I rarely visit the itSMF US chapter website (
http://itsmfusa.org/) because, frankly, it offers me very little value for my time.
I’ve been wanting to Blog about this for some time now, but hadn’t gotten around to it yet. Listening to the itSMF podcast on the way to work this morning (Connect, Learn, Grow – FM) gave me the impetus I needed.
They discussed on the podcast how they have received some feedback from members that the site is disorganized and difficult to navigate, so they will be doing something about that. Granted, the user interface is not terribly intuitive and is badly in need of redesign – and I do appreciate them listening to their user base and responding – but that’s not nearly enough.
I like that they have member-written white pages.
I like that they have links to LIG’s and SIG’s.
It’s nice that there is access to some vendor-sponsored white pages.
What I find starkly absent, however, in what is supposed to be the “Information Technology Service Management
FORUM”, is the voice of the members.
Much of what is prevalent on the site appears, to me, as sales pitch.
Much of the rest is “About Us”.
I am an ITSM professional. What I’m looking for is interaction with others in my position. I’m looking for information regarding approaches to common challenges, industry best practice source, emergence of new perspectives, challenging points of view to push me and, as the itSM
F name would imply, a place for open engagement and discussion.
Yes, that is exactly what the LIG’s offer, but why stop there? Why limit the scope of my industry influences to the people in my immediate geographic area, the few who were able to get a white paper published on the site and paying vendors?
In reference to people complaining about ITIL putting out “another version”, I recently posted…
If it were up to me, I’d never even put out hard copies, because the landscape is changing so rapidly, by the time the books come off the presses, they are ready for a refresh. Put it all on the web and keep it in flux, just as the industry is. ITIL could be, and I believe it was intended to be, the unaffiliated, non-profit, unbiased (therefore inherently honest) alternative to the likes of Forrester and Gartner. ITIL should be an open resource of information reflecting current good practices, leading best practices and emerging trends in Information Services Management.
ITIL is where Service Management leaders should turn to see what other Service Management leaders are doing, consider the advice, learn from them, weigh it against their own first-hand experiences and adjust the direction of their institutionalized ITSM practices.
(from:
PLEASE Stop Comparing ITIL to ISO20000!)
This, I think, is the gauntlet itSMF USA needs to take up.
We, as a community, need a place to go where we can perform a simple search and be presented with quoted best practice source, recent industry white papers, references to books, references to websites and, most importantly, a place to have a voice and read feedback from other members of the community.

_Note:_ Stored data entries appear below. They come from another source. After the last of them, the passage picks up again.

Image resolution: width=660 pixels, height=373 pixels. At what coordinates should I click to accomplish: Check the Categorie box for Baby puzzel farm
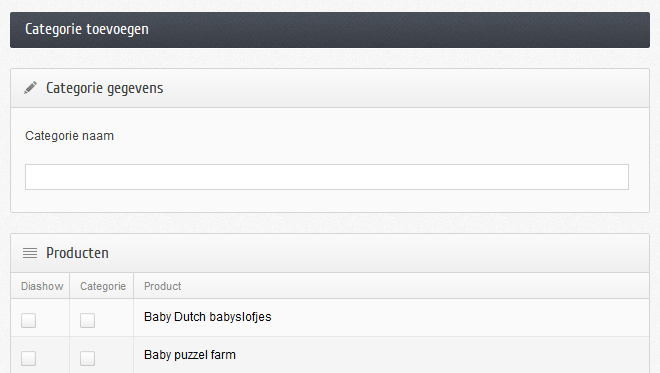(88, 358)
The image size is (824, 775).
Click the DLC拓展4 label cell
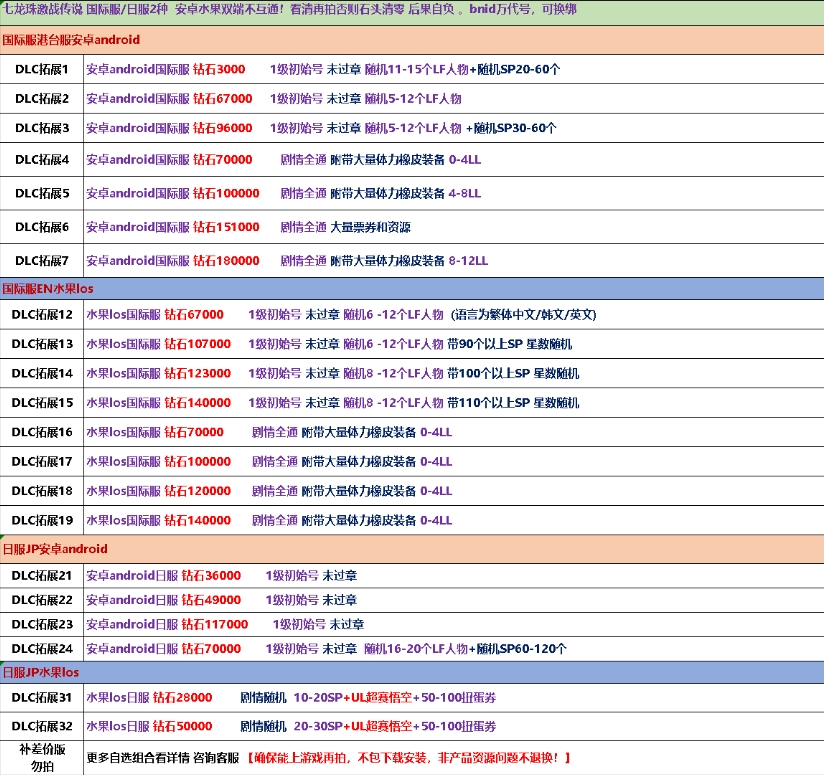pos(41,159)
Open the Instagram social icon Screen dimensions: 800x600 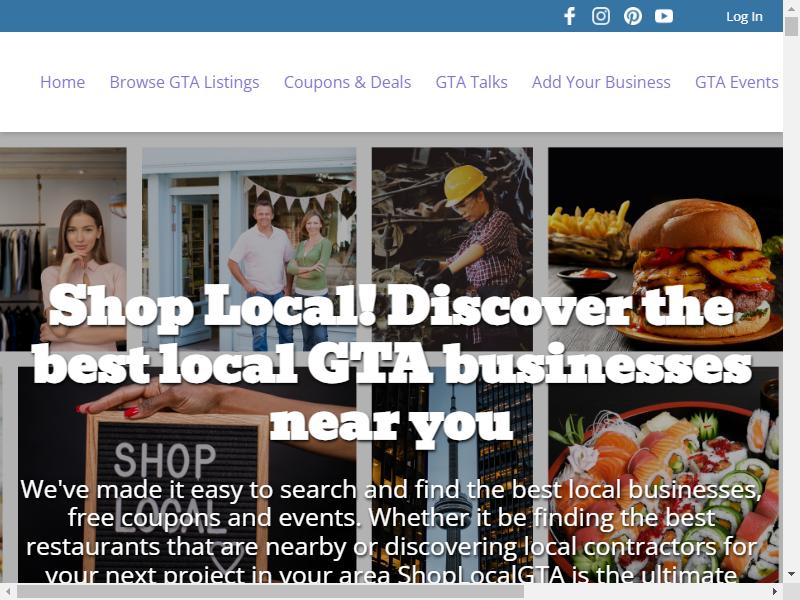point(601,16)
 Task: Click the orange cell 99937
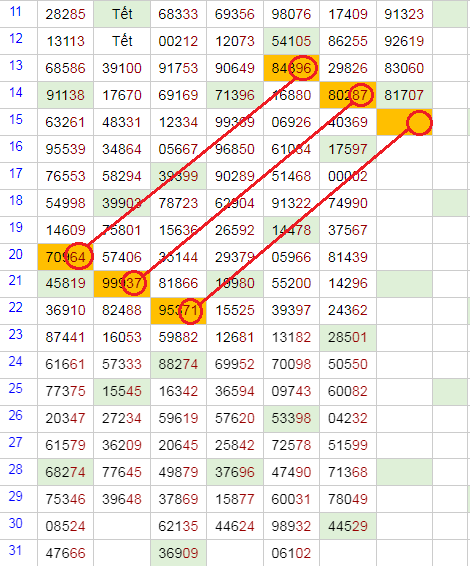122,283
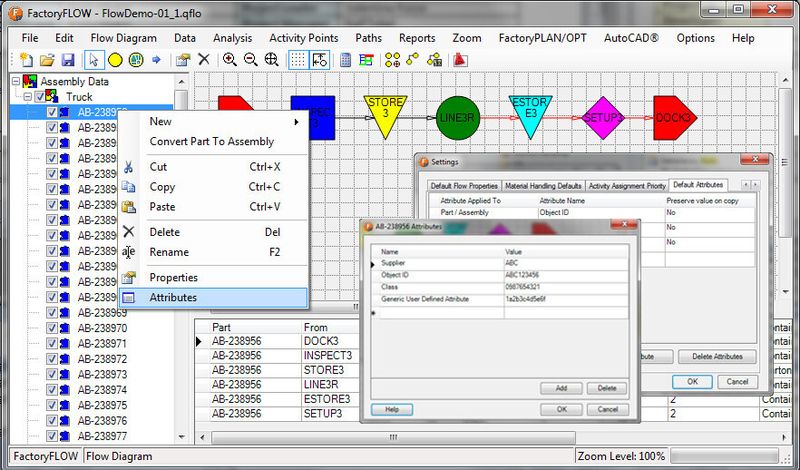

The itSMF website does not feel like a community at all – so why would I bother returning to the site?
The site would be immensely more valuable to me if it was designed to offer what the LIG meetings are intended to offer.
Build a discussion forum where people can start and participate in open conversation, engage in heated debate or simply ask a question.
A section of the forum could be dedicated to posting relevant links to websites.
A section could be for tool reviews.
A section for book reviews.
A section…
Allow the members to offer feedback to each of these posted threads with a simple to use interface that stores the feedback in a simple to quantify & rate data structure (a social object oriented stucture, if you will - thanks for the wonderful term,
Chris Dancy).
Let's say I go to the site and search for “Enterprise Knowledge Management”.
My results page displays:
There are 6 open discussions that match my search. I can see how positively (or negatively) the members have rated each discussion. Many of the users have also tagged the discussion with meta-tags, so I can get an idea of the subject and contents of each discussion at a glance.
There are 3 tool reviews that match. Again, rated and meta-tagged by the other members.
The site only has 3 member-written white papers, but we have 6 vendor-written white papers (although 4 of them have been marked as unhelpful spam by 70% of the users).
8 member reviews were written about
The CMDB Imperative.
There are several references to book & page numbers from ITIL Core – several of those references have spawned their own discussions.
There is a link to the
KCS Wiki Page and a link to the
KCS website – both have ongoing discussions attached to them.
I think you get the idea… The itSMF website should, in my view, be a vast knowledge base for the ever-evolving industry information and
FORUM to openly engage in discussions about these things with other professionals in the field.
The itSMF website should both reflect the pulse of the industry, and help to steer the direction of the industry.
Until it does, I will be hard-pressed to find any real value in visiting the site.